Group Anagrams: The Classic Hash Map Grouping Problem

Group Anagrams (#49) is one of the most elegant problems on LeetCode. It sits at the intersection of string manipulation and hash map usage, and once you see the core insight, the solution practically writes itself. This is the group anagrams leetcode problem that every interviewer loves because it tests whether you can derive a grouping key — a fundamental skill in algorithm design.

The problem appears constantly in real interviews at Amazon, Meta, Bloomberg, and Google. It is rated Medium, but the difficulty is really about recognizing the pattern rather than implementing anything complex. If you understand how hash maps group values by key, you already have ninety percent of the solution.

In this walkthrough, we will break down two clean approaches — the sorted string key and the character count key — explain why both work, cover edge cases, and show you how this pattern extends to dozens of other problems. By the end, you will be able to solve any grouping problem that follows this template.

Understanding the Problem

The problem statement is straightforward: given an array of strings, group the anagrams together. Two strings are anagrams if they contain exactly the same characters in any order. For example, "eat", "tea", and "ate" are all anagrams of each other because they each contain one "a", one "e", and one "t".

You can return the groups in any order, and each group can list its words in any order. The input array can contain empty strings, single characters, and words of varying lengths. The key constraint is that all strings consist of lowercase English letters only, which is important for the character count approach.

What makes this problem interesting is the question it implicitly asks: how do you define a canonical representation that is the same for all anagrams of a word? Once you answer that question, the grouping becomes a single hash map operation. This is the core insight behind every group anagrams leetcode solution.

ℹ️

Interview Frequency

Group Anagrams (#49) is one of the top 10 most-asked Medium problems across all companies — it's the go-to test for hash map grouping skills and appears at Amazon, Meta, and Bloomberg.

Approach 1: Sorted String Key

The most intuitive approach is to sort each word alphabetically and use the sorted version as a hash map key. Since all anagrams contain the same characters, sorting them produces the identical string. For example, "eat", "tea", and "ate" all sort to "aet". You group every word that maps to the same sorted key.

The implementation is remarkably concise.

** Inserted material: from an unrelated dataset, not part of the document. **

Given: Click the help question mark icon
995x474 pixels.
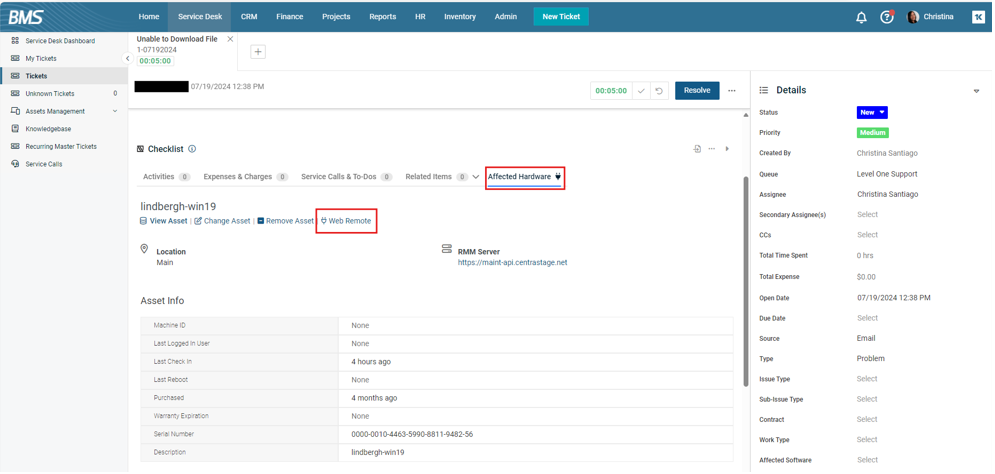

Create a hash map where keys are sorted strings and values are lists of original words. For each word in the input, compute its sorted form, and append the original word to the corresponding list. After processing all words, return the hash map values as your grouped result.

The time complexity is O(n * k log k), where n is the number of strings and k is the maximum length of a string. The k log k factor comes from sorting each word. Space complexity is O(n * k) to store every string in the hash map. In practice, this approach is fast enough for any interview setting and is the version most interviewers expect to see first.

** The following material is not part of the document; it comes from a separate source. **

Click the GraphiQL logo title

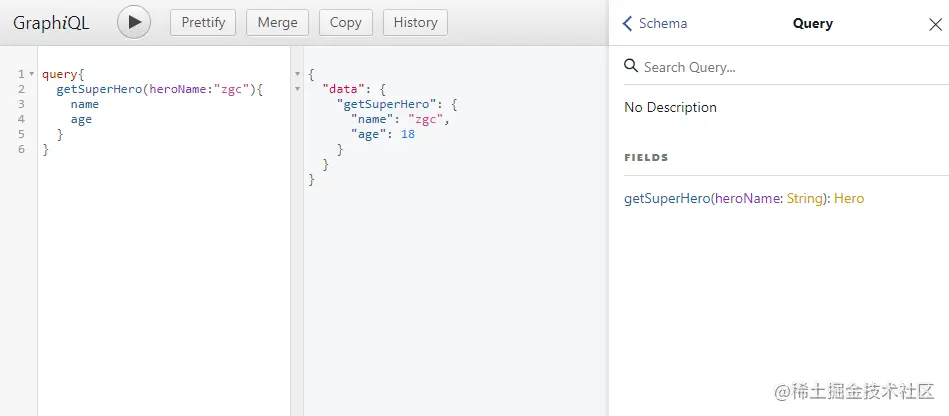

Sort each word alphabetically to create a canonical key
Use a hash map: sorted string -> list of original words
All anagrams share the same sorted key
Time: O(n * k log k) | Space: O(n * k)
Python: defaultdict(list) with "".join(sorted(word)) as the key

Approach 2: Character Count Key

The second approach avoids sorting entirely by counting character frequencies. For each word, create an array of 26 integers representing the count of each letter from a to z. Convert this array to a tuple or string and use it as the hash map key. Two anagrams will always produce the same character count signature.

For example, "eat" produces the count array [1,0,0,0,1,0,...,1,0,...,0] — one "a" at index 0, one "e" at index 4, one "t" at index 19. Every anagram of "eat" produces this exact same array. By converting it to a tuple like (1,0,0,0,1,0,...,1,0,...,0), you get a hashable key for your dictionary.

The time complexity improves to O(n * k) because counting characters is linear in the word length — no sorting needed. The trade-off is that the key itself is longer (26 integers versus the sorted string), but this rarely matters in practice. The character count key anagram approach is worth knowing because interviewers sometimes ask explicitly for a solution without sorting.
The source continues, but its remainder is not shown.